Es ist ganz natürlich, daß die Seele ihren Willen haben will, und wenn man nicht in den ersten zwei Jahren die Sache richtig gemacht hat, so kommt man hernach schwerlich zum Ziel. Diese ersten Jahre haben unter andern auch den Vorteil, daß man da Gewalt und Zwang brauchen kann. Die Kinder vergessen mit den Jahren alles, was ihnen in der ersten Kindheit begegnet ist. Kann man da den Kindern den Willen benehmen, so erinnern sie sich hernach niemals mehr, daß sie einen Willen gehabt haben und die Schärfe, die man wird brauchen müssen, hat auch eben deswegen keine schlimmen Folgen. Man muß also gleich anfangs, sobald die Kinder etwas merken können, ihnen sowohl durch Worte als durch die Tat zeigen, daß sie sich dem Willen der Eltern unterwerfen müssen. Der Gehorsam besteht darin, daß die Kinder i. gern tun, was ihnen befohlen wird, 2. gern unterlassen, was man ihnen verbietet, und 3. mit den Verordnungen, die man ihrethalben macht, zufrieden sind.
= = = = = = =
* Aufgaben
**1.** Fasse den Absatz aus dem Auszug über die Kindererziehung, der mit „Es ist ganz natürlich“ beginnt, als kurze Liste zusammen und behalte dabei seine wichtigsten Aussagen bei.
**2.** Schreibe den Auszug über die Kindererziehung im Anschluss an seinen letzten Satz weiter.
= = = = = = =
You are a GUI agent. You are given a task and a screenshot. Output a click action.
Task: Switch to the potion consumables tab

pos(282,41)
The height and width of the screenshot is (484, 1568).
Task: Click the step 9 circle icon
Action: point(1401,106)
= = = = = = =
* Antworten
**1.**
- Kinder wollen von Natur aus ihren Willen haben. Was in den ersten zwei Jahren versäumt wird, lässt sich später kaum nachholen.
- In diesen ersten Jahren kann man Gewalt und Zwang anwenden.
- Kinder vergessen, was ihnen in früher Kindheit begegnet. Wird ihnen der Wille da genommen, erinnern sie sich später nicht daran. Die nötige Schärfe hat deshalb keine schlimmen Folgen.
- Von Anfang an soll man Kindern mit Worten und Taten zeigen, dass sie sich dem Willen der Eltern unterwerfen müssen.
- Gehorsam bedeutet:
  1. gern tun, was befohlen wird;
  2. gern unterlassen, was verboten wird;
  3. mit den Anordnungen zufrieden sein, die ihretwegen getroffen werden.

**2.**
Aus: J. Sulzer, Versuch von der Erziehung und Unterweisung der Kinder, (2)1748,
Zit. n. Katharina Rutschky [Hrsg.], Schwarze Pädagogik [i. f. = KR], S. 173 ff.*
Es ist erstaunlich, wieviel psychologisches Wissen dieser Erzieher bereits vor 200 Jahren besaß. Es stimmt nämlich wirklich, daß Kinder mit den Jahren alles vergessen, was ihnen in der frühen Kindheit begegnet ist. »Sie erinnern sich hernach niemals mehr, daß sie einen Willen gehabt haben« — zweifellos. Aber die Fortsetzung dieses Satzes stimmt leider nicht, nämlich daß die Schärfe, die man wird brauchen müssen, ..... auch eben deswegen keine schlimmen Folgen hat.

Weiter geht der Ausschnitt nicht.